**DIRECTIONS**
Your answer must be the lines from the one containing "Where should I click to: Clear" through the last line below, copied exactly, with no pictures.

**RECORDS FOR THIS TASK**

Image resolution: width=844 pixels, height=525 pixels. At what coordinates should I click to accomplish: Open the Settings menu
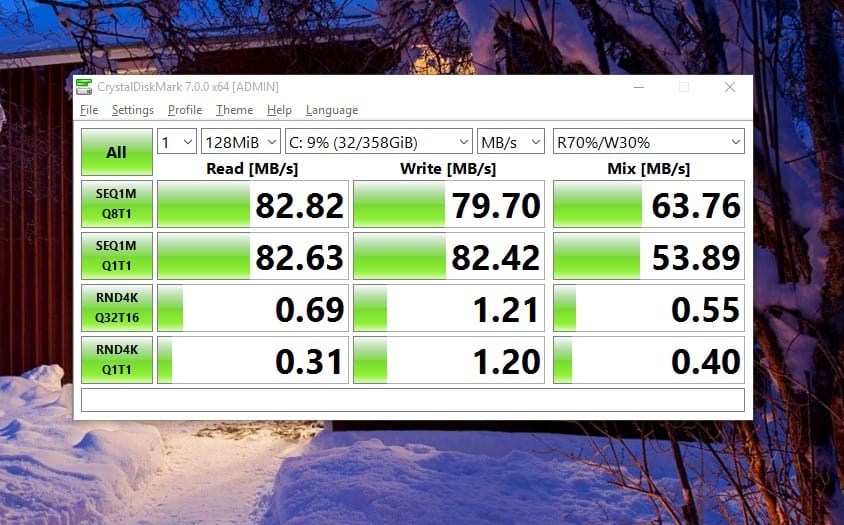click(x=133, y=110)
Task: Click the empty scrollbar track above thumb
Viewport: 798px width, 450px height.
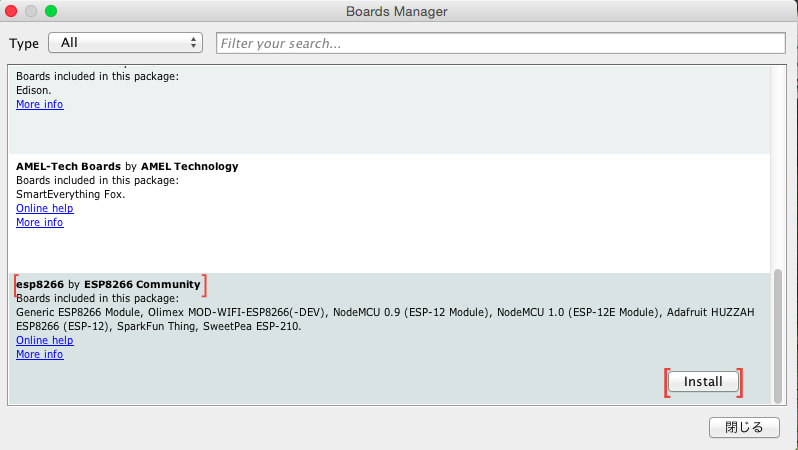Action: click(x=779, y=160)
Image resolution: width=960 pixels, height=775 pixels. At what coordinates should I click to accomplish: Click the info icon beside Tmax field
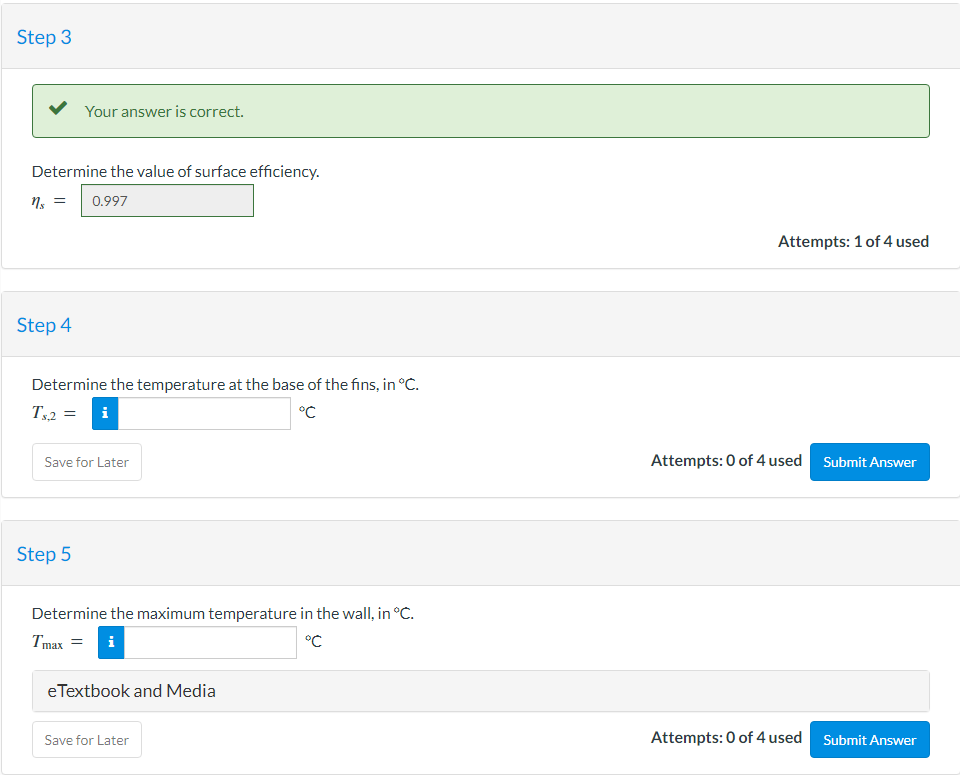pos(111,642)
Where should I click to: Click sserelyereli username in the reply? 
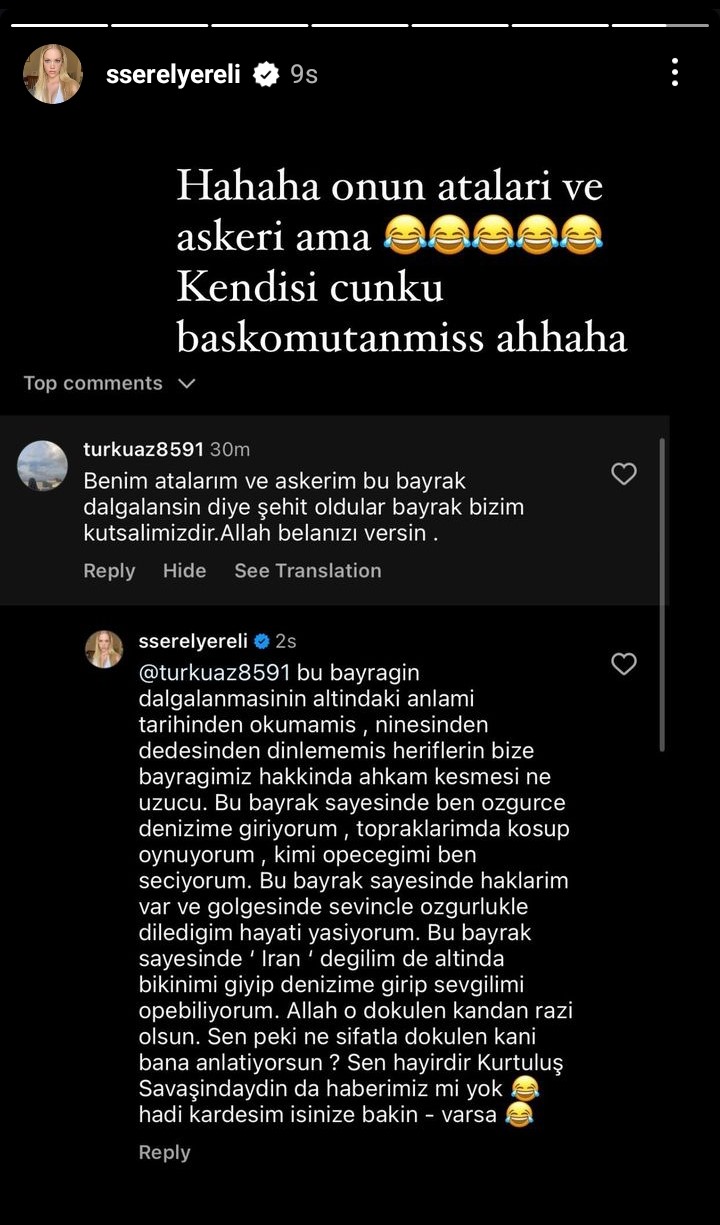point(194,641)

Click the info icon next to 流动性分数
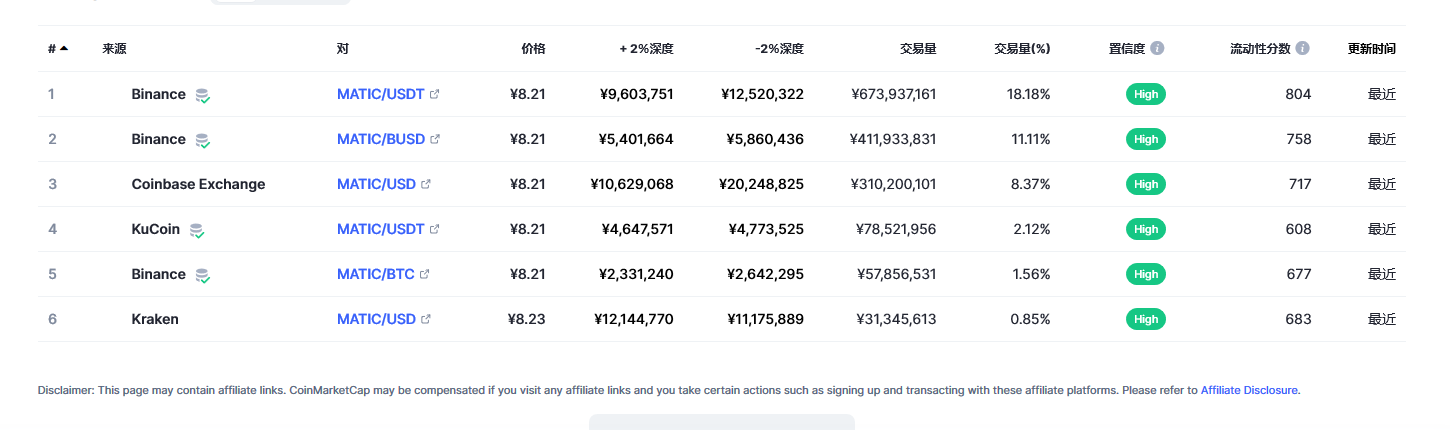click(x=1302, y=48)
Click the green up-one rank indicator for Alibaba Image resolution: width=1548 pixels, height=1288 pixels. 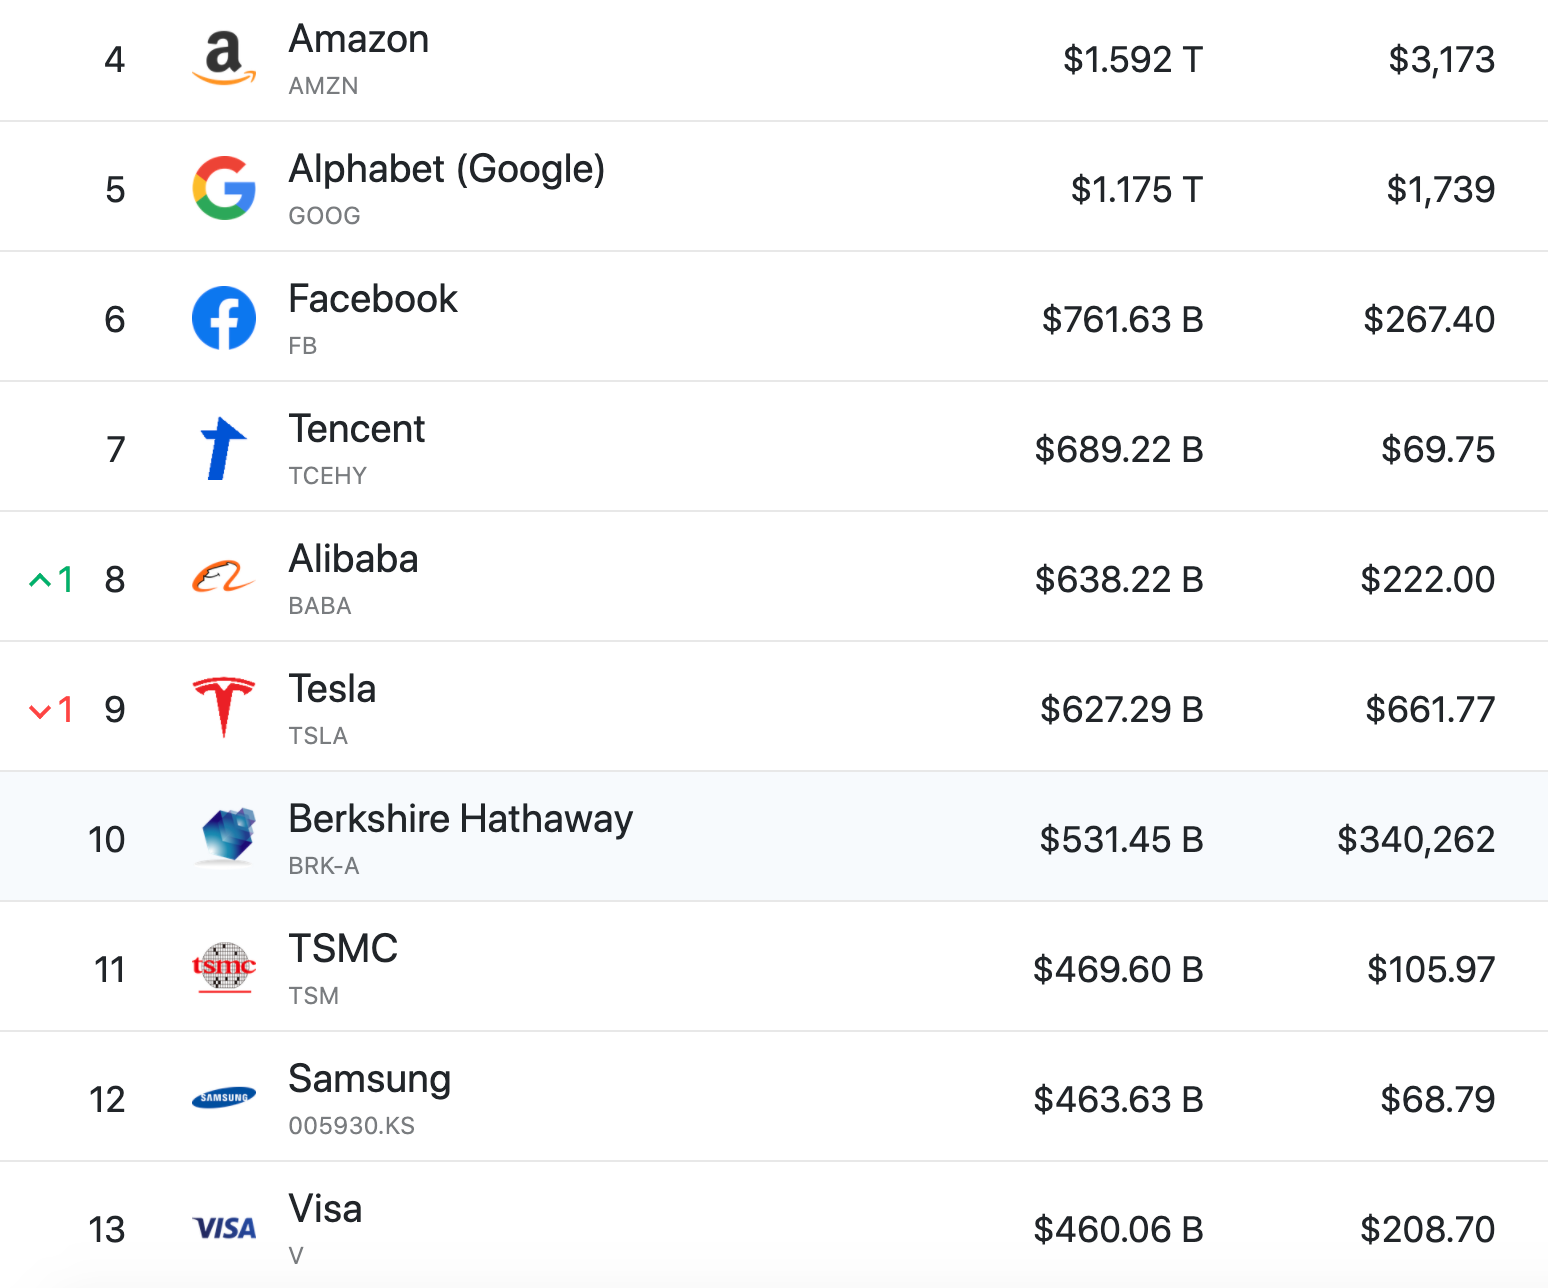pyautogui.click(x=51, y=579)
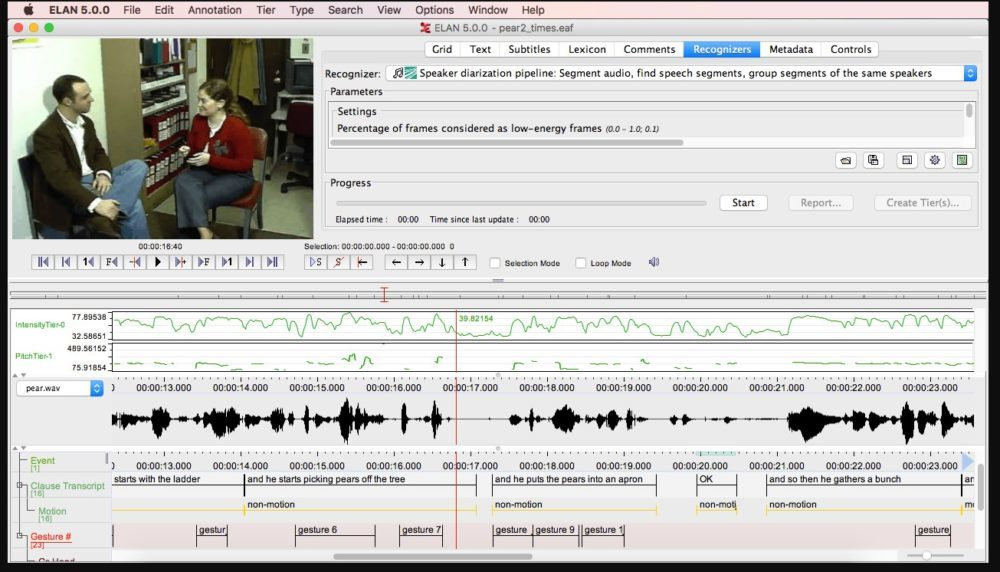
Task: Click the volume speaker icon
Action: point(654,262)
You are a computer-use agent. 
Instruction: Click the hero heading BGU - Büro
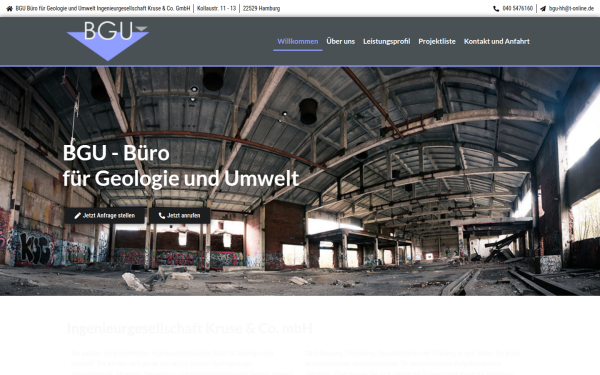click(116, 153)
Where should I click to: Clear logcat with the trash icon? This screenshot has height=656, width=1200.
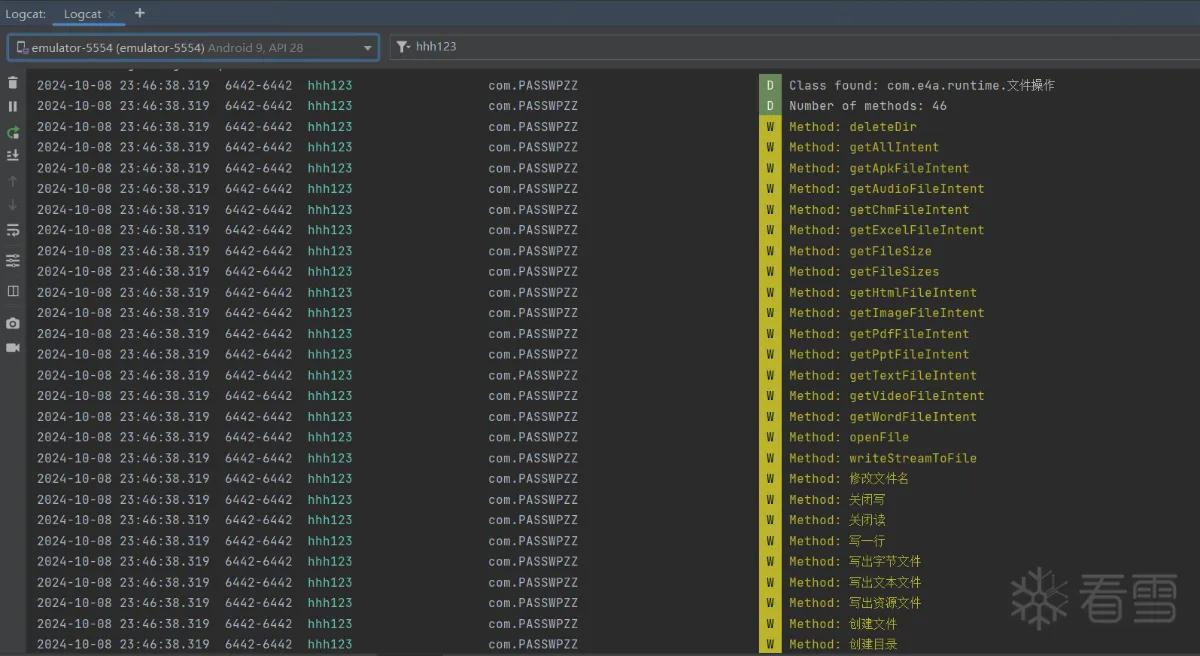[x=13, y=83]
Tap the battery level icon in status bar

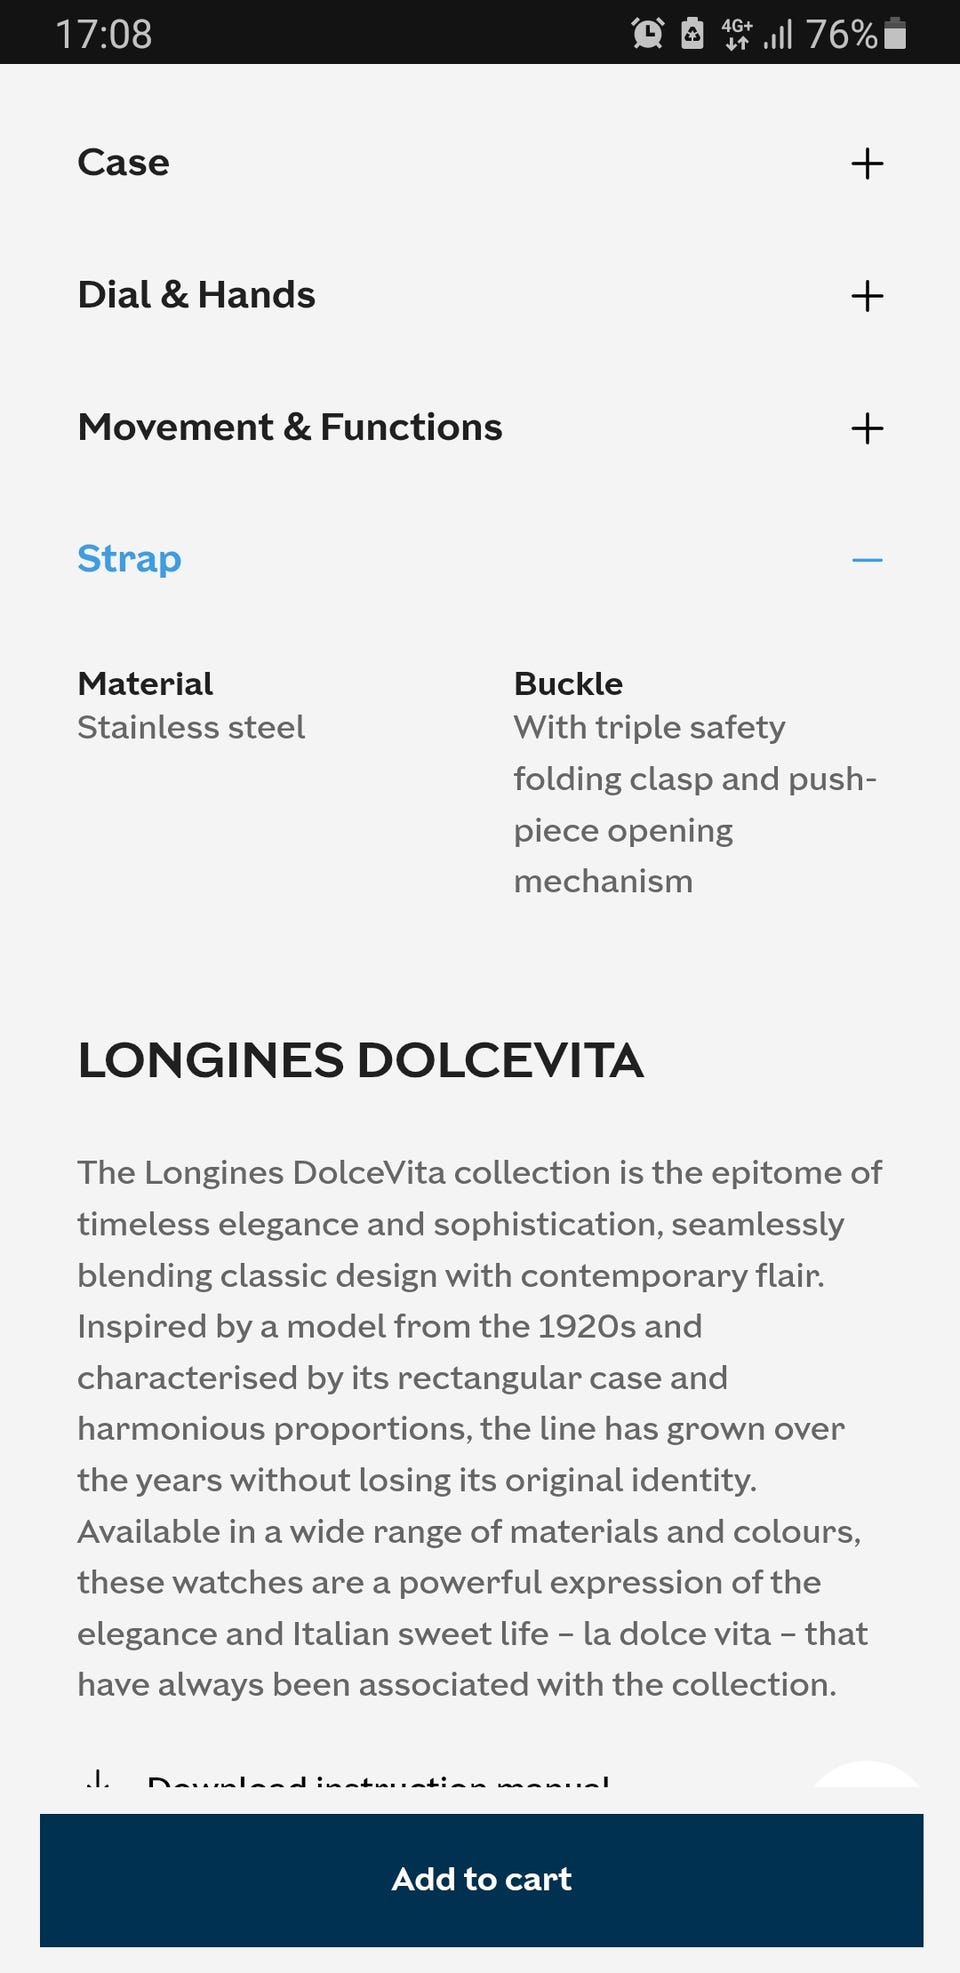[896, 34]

**YOUR RESPONSE**
Where should I click to: Clear logcat with the trash icon? This screenshot has height=656, width=1200.
[x=13, y=83]
Tap the battery level icon in status bar

[896, 34]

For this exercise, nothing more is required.